La 27e Conférence des parties (COP27), qui s’est tenue en décembre dernier, a permis une petite avancée sur la question centrale de la justice climatique, avec un accord sur la création d’un fonds pour les pertes et les dommages, ouvrant ainsi la voie à un soutien des « pays du Nord » aux « pays du Sud » dans la lutte contre le changement climatique et l’atténuation de ses effets. Le groupe d’experts intergouvernemental sur l’évolution du climat estime que 3,3 milliards de personnes vivent déjà dans des zones vulnérables sur le plan climatique.
Le secteur privé peut jouer un rôle important dans le financement d’une transition juste et de l’adaptation au climat dans les communautés qui en ont besoin. Pour les investisseurs, cela signifie qu’ils doivent, entre autres, veiller à ce que les facteurs sociaux soient intégrés dans les activités d’allocation et de gestion des capitaux ou investir dans des obligations sociales.

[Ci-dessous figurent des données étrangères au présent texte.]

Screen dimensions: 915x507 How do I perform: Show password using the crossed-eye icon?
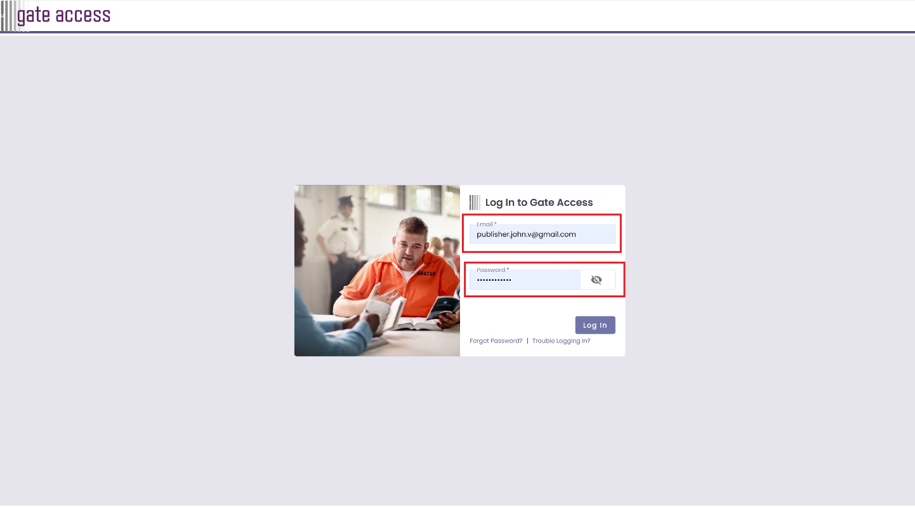point(596,280)
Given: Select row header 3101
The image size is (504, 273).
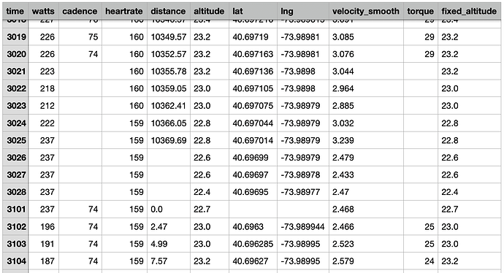Looking at the screenshot, I should 16,209.
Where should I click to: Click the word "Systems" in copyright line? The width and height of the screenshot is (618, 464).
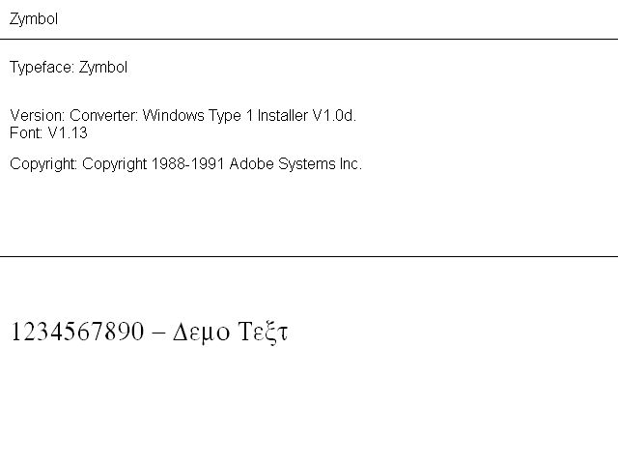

Les énergies renouvelables dans les pays en développement
Si la COP27 n’a pas été à la hauteur des engagements pris en matière d’émissions, la conférence a placé les marchés de capitaux sous les feux de la rampe, en soulignant leur contribution potentielle au financement d’une transition juste favorisant l’adaptation dans les pays en développement. Le financement mixte – un mélange de financement public et philanthropique et de capital privé – pourrait être une solution.
L’Indonésie a signé un accord de 20 milliards de dollars avec les pays développés et les principaux bailleurs de fonds internationaux pour l’aider à abandonner les combustibles fossiles au profit des sources d’énergies renouvelables. Ce partenariat pour une transition énergétique juste (JETP) constitue une étape importante pour le pays, qui est le troisième producteur mondial de charbon.
L’Afrique du Sud, un autre pays en développement qui produit beaucoup de charbon, a été le premier pays à signer un accord JETP, rapidement suivi par le Vietnam. L’Inde, les Philippines et le Sénégal suivront l’évolution de ces partenariats, car ils envisagent de signer des accords similaires.
Les JETP ne visent pas seulement à réduire les émissions du secteur de l’électricité et à accélérer la transition énergétique dans les pays tributaires du charbon. Ils contribuent également à soutenir la croissance économique, à créer de nouveaux emplois qualifiés, à réduire la pollution atmosphérique et à assurer un avenir résilient et prospère.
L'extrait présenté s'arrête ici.